Here are the main reasons why sites are dull:

1) Trend. There is still a Googly/Web 2.0 trend for basic, almost amateurish looking text with minimal graphics and an informal almost chummy way of addressing the consumer even for large organisations. This is partially a marketing approach to engendering trust in the consumer (you are dealing with a friendly colleague-kid/folksy dad/generally laid-back individual who does not just want to take your money - he has a cause). This trend extends to the name (something snappy/abstract; typically with an ‘r’ at the end) and certain marketing approaches. As with all trends, people will tire of them. Given that this one has been running for a good decade, we are due for a new one. There is an embryonic trend among career designers for overlaying text on web sites. Previously this was considered anathema due to usability reasons. It has been used for ages in print media but all you need to do there is read. When things become interactive, use of this technique needs to be handled with care. It can make sites more organic and stimulating though.

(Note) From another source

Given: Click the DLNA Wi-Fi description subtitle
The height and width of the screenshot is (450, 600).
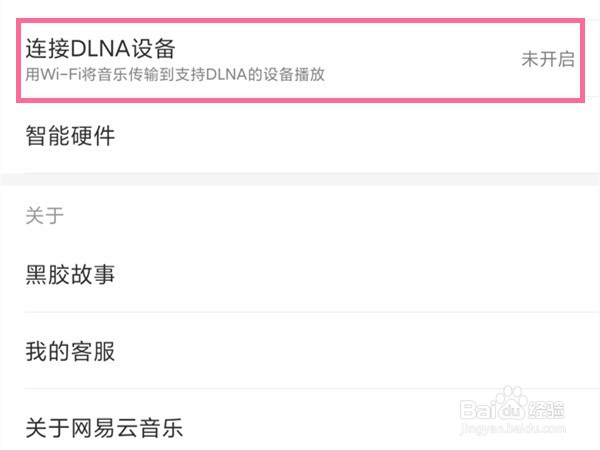Looking at the screenshot, I should click(x=175, y=74).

2) Tool. Existing free tools do not go far enough in supporting design. The Blogger Template Designer released earlier this year does a great job of allowing the user to customise fonts, backgrounds (and has a good quality variety of templates to start with). It is highly functional. It stops though (as with most tools in this space) at providing support for the creative process itself. In a sense it provides too much freedom and not enough creative support.  It is not a stretch to imagine core graphic design principals – proximity (are you sure you want to put that there?), contrast (your pink on cyan scheme?), alignment and repetition being supported through a tool. Also, Google has a ready-to-go tool with “Find similar images” (potentially driven by Image Swirl that could help in building composite background images. The underutilized grid system could be implemented within a tool. At the very least, let’s have a way to get text anti-aliased.

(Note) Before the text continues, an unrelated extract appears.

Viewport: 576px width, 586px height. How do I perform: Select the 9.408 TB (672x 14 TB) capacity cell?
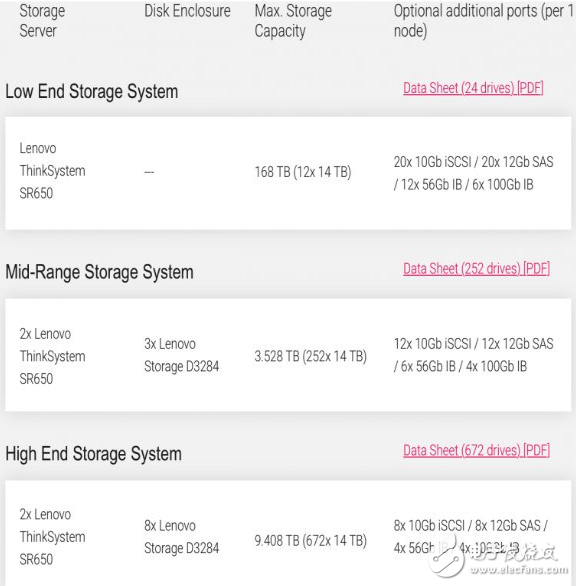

3) Fear. Most people are not designers. Everyone is a critic on the Internet. People are worried that their design will be wrong, weird or somehow not good enough. These are the same worries people in the mid-nineties went through went they started blogging. Blogs have become complementary to the established newspaper industry. No-one (blogging in their first language at least) now feels threatened by comments criticising their use of semantics, grammar, structure etc. by journalists. Their enthusiasm more than makes up for any lack of storytelling narrative.
4) Advertising. It is straightforward for organisations and bloggers in particular to advertise through their sites. Over half of all bloggers do it. Typically, this entails embedding banners on a page in corporate colours/graphics/typeface (and so unable to be changed) which can break a design. There needs to be less restriction on what can be done to these banners (Photoshop etc.) so that they can be adapted to a particular design. This means more designers will eventually incorporate them. Bloggers should also consider whether the pennies they receive in advertising revenue is worth corrupting a design. If a blog starts getting serious hits (around 10K unique visitors/month) then by all means advertise but advertising is generally not compatible with graphical design right now.

This post has been about why sites are dull. They are by no means insurmountable reasons and a movement to amateur web design is to be welcomed. Why? – Because it will complement and ultimately improve the graphical design integrity of the Internet. Is this (non-tangible) result worth the effort? That is too large a question for the tail end of this post. This audience will be likely (fairly equally) split into those that maintain content is so much of the WWW-equation that it is barely even worth discussing presentation. Others will argue philosophically that life without art is impossible. Let us just leave with the knowledge that graphic design services are a $12BN/year industry in the US alone and attractive sites (like attractive people) will bring others back to them.